A client of 91social, a rapidly growing startup in the FinTech sector, was faced with the problem of extracting data from millions of PDFs and parsing it into a structured format. Extracting and parsing data from PDFs to text is a feature at the core of their product. They looked for a reliable tool that accurately extracts specific data and wrangles and parses it to their target format. After using a couple of existing out-of-the-box solutions to solve their need, they realized that a few factors limited the existing solutions:
- Configurability of rules to extract the data was slightly technical and complex for their requirements.
- They had to use multiple tools to come up with different templates for the extraction of data from various PDF structures.
- The licensing and implementation cost of multiple tools was high.
These limitations in the existing tools made the client want to develop a custom parsing solution that is tailor-made for their needs. 91social architected and developed a parser for them, which is tightly integrated into their app.
How did we build Optimus?
For Optimus to scan, extract, and parse the unstructured data(from PDFs) into a structured format, it makes use of three modules:
- Transformation Module: This module takes care of wrangling and transforming the extracted data to the desired target format.
- Page Resolution Module: The page resolution module gathers inputs on the details about the number of pages required to be scanned; fields from the specified pages that need to be scanned.
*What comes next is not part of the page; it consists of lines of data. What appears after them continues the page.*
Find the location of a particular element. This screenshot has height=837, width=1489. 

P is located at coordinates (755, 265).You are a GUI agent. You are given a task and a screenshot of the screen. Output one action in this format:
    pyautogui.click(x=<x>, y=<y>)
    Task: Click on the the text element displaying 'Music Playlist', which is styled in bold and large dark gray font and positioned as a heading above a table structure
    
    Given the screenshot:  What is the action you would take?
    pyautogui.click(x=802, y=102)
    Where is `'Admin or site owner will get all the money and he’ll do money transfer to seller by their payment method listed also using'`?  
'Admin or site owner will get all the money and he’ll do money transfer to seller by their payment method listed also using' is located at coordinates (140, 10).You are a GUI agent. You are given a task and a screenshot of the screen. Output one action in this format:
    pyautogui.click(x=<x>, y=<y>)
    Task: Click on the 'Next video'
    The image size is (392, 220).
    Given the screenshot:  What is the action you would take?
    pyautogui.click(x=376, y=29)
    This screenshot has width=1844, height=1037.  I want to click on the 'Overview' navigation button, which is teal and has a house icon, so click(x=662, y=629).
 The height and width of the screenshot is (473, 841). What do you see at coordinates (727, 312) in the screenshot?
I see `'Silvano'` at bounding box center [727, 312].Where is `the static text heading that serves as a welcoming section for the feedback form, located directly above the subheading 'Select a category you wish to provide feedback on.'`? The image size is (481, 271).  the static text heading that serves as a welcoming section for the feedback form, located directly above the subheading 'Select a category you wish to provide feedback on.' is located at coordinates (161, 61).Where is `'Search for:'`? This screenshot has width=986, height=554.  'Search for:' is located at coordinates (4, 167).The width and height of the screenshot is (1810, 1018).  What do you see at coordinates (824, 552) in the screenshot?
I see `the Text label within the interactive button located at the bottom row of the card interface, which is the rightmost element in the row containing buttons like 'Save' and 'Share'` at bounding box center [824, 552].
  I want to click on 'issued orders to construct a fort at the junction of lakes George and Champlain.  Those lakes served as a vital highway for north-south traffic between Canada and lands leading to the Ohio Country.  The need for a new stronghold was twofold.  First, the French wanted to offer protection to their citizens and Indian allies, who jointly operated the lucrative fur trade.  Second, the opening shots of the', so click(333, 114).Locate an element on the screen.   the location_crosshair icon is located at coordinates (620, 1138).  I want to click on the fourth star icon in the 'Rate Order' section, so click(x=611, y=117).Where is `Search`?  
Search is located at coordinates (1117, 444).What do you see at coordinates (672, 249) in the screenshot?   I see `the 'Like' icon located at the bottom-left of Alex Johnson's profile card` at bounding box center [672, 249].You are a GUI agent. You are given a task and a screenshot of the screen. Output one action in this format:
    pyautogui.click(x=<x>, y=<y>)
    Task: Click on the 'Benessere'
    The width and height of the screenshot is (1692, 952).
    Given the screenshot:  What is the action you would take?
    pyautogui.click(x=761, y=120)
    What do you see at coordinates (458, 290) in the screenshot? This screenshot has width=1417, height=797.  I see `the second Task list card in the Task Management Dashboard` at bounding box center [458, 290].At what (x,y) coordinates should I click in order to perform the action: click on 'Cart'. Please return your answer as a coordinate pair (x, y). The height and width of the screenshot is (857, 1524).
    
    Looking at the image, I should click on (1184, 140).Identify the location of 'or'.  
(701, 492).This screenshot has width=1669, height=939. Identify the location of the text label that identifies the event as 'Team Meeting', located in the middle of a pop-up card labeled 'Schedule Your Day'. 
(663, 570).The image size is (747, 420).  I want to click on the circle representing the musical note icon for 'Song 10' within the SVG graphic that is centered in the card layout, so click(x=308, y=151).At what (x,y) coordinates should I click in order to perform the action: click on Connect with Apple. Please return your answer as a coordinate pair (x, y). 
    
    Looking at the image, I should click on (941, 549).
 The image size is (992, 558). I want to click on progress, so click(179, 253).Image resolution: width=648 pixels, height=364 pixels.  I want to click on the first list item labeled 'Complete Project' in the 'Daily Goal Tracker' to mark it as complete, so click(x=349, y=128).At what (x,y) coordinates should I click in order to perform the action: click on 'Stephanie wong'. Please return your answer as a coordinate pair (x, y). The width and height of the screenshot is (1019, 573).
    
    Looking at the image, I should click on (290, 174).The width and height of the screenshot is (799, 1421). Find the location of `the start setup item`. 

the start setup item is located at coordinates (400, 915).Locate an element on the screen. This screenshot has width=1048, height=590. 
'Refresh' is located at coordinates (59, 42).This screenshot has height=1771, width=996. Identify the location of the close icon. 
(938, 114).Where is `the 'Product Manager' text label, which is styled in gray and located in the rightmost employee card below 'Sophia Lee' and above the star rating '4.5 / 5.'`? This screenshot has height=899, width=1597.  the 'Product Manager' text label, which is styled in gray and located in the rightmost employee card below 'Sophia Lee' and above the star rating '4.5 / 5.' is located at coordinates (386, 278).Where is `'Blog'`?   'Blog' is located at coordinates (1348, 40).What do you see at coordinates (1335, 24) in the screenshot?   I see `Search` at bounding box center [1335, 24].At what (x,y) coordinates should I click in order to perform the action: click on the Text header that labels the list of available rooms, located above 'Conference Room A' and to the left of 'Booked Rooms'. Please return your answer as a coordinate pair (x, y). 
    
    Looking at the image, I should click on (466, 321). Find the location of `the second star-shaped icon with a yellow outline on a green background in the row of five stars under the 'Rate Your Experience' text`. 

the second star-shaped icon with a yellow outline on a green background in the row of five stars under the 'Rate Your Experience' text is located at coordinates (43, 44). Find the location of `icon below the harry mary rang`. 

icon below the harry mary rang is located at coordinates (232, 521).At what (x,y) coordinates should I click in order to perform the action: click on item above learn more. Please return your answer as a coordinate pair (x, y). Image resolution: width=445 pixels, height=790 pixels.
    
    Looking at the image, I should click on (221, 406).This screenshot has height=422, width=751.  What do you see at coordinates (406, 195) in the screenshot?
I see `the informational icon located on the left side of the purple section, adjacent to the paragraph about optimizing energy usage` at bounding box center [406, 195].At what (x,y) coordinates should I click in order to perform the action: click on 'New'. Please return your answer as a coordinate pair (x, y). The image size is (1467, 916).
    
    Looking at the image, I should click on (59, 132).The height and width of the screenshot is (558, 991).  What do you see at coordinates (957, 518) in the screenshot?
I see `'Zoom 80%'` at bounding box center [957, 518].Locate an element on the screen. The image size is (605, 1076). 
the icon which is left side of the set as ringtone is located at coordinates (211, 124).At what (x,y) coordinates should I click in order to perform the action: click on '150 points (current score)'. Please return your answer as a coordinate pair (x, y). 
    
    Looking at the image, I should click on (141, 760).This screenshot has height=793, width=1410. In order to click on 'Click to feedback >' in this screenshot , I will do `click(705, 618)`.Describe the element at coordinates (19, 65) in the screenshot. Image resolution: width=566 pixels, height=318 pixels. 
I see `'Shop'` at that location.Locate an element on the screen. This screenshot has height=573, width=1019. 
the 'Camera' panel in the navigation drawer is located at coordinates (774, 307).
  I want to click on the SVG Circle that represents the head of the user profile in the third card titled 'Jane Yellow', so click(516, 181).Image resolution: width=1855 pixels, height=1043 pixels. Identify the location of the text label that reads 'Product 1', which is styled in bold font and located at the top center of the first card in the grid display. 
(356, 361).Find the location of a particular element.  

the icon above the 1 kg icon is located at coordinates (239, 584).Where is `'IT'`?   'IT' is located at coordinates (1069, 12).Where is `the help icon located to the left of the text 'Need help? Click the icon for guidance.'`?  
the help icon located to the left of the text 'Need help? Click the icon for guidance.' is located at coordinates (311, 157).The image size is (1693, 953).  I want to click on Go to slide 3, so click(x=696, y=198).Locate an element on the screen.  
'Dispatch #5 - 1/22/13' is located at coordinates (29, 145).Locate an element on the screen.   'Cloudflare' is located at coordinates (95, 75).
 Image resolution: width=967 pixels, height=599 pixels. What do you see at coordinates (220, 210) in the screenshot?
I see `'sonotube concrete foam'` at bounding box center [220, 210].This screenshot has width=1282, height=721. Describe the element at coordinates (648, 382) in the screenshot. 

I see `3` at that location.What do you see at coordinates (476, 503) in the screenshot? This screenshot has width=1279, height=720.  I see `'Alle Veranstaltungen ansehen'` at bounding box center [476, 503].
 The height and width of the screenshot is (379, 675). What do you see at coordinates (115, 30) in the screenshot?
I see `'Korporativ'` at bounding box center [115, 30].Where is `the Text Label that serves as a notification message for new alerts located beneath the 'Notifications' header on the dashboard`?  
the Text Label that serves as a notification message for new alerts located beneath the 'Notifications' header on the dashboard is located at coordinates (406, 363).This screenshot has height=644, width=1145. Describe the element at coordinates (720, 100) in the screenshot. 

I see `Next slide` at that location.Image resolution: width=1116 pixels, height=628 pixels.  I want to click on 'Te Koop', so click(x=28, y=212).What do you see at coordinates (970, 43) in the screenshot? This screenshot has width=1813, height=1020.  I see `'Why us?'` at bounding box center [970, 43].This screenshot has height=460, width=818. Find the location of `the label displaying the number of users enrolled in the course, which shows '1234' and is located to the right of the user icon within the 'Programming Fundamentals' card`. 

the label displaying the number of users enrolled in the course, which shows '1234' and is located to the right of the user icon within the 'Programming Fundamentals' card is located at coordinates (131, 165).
- Extraction Module: The extraction modules take care of the rules building part, where the regular expressions are developed according to the requirements, and the filters for the rules are specified.
Use Cases for Optimus:
Optimus is designed as a generic solution for extracting and parsing textual data from PDFs to a structured format. The solution could be put to use in multiple industries and functions. However, a tested and reliable use case within the financial services industry is to use it for KYC purposes, and for the financial services providers to retrieve particular customer information to better understand their behavior.
Benefits of Optimus:
- Optimus provides great flexibility to customize the rules for the extraction of specific data from the different types of PDFs.
- Optimus reduces the dependency on the use of regular expressions in creating the rules through the use of proprietary customizable settings, which makes it faster and easier for the ops team to scale the extraction volume.
- Optimus allows for retrieving particular values not only from one source but also from multiple sources.
Value-add to the client:
Some of the value additions of implementing the use of Optimus in their stack, in comparison to the other tools, are:
- Provides flexibility to customize the rules for parsing needs. Optimus is being used as the primary parser replacing multiple tools available in the market.
- The efficiency of the custom data parsing solution is 99.95%, making it the reliable choice for their data extraction and parsing needs.
- Time taken for the data ops team to write the rules has reduced considerably. The team size was reduced by 75% to maintain the customer service, as opposed to maintaining and writing rules for two tools.
- It is a scalable solution, that currently parses more than 45 million PDFs and serving about 10 million requests a month.